> **Source information**
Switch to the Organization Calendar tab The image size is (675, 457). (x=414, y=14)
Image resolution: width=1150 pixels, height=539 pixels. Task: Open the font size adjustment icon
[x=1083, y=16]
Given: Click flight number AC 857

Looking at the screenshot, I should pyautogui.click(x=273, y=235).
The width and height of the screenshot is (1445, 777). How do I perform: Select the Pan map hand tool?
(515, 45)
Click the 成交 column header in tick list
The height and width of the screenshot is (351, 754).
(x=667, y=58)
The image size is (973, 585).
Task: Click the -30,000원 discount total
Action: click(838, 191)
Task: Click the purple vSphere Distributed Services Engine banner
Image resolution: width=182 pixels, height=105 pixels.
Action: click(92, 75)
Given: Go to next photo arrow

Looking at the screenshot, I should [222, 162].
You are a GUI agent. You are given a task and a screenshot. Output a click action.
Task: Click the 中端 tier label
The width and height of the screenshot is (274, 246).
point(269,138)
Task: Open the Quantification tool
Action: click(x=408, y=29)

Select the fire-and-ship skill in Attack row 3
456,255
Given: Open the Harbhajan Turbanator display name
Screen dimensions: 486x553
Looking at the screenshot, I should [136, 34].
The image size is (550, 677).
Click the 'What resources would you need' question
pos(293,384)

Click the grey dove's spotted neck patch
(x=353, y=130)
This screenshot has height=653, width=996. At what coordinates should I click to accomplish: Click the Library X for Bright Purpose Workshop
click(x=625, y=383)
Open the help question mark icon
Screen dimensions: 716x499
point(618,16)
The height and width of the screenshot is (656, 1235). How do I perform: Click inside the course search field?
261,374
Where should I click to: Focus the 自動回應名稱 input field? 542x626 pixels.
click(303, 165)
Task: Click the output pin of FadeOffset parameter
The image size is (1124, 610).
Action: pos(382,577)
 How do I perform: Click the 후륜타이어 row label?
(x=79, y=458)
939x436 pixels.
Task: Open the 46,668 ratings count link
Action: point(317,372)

> **What is required**
Each record above should be returned exactly as it appears.

> **Solved problem**
Switch to the Organization Calendar tab The image size is (675, 457). (x=414, y=14)
Image resolution: width=1150 pixels, height=539 pixels. Task: Open the font size adjustment icon
[x=1083, y=16]
Given: Click flight number AC 857

Looking at the screenshot, I should pyautogui.click(x=273, y=235).
The width and height of the screenshot is (1445, 777). How do I perform: Select the Pan map hand tool?
(515, 45)
Click the 成交 column header in tick list
The height and width of the screenshot is (351, 754).
(x=667, y=58)
The image size is (973, 585).
Task: Click the -30,000원 discount total
Action: click(838, 191)
Task: Click the purple vSphere Distributed Services Engine banner
Image resolution: width=182 pixels, height=105 pixels.
Action: click(92, 75)
Given: Go to next photo arrow

Looking at the screenshot, I should [222, 162].
You are a GUI agent. You are given a task and a screenshot. Output a click action.
Task: Click the 中端 tier label
The width and height of the screenshot is (274, 246).
point(269,138)
Task: Open the Quantification tool
Action: click(x=408, y=29)

Select the fire-and-ship skill in Attack row 3
456,255
Given: Open the Harbhajan Turbanator display name
Screen dimensions: 486x553
Looking at the screenshot, I should [136, 34].
The image size is (550, 677).
Click the 'What resources would you need' question
pos(293,384)

Click the grey dove's spotted neck patch
(x=353, y=130)
This screenshot has height=653, width=996. At what coordinates should I click to accomplish: Click the Library X for Bright Purpose Workshop
click(x=625, y=383)
Open the help question mark icon
Screen dimensions: 716x499
point(618,16)
The height and width of the screenshot is (656, 1235). How do I perform: Click inside the course search field?
261,374
Where should I click to: Focus the 自動回應名稱 input field? 542x626 pixels.
click(303, 165)
Task: Click the output pin of FadeOffset parameter
The image size is (1124, 610).
Action: pos(382,577)
 How do I perform: Click the 후륜타이어 row label?
(x=79, y=458)
939x436 pixels.
Task: Open the 46,668 ratings count link
Action: point(317,372)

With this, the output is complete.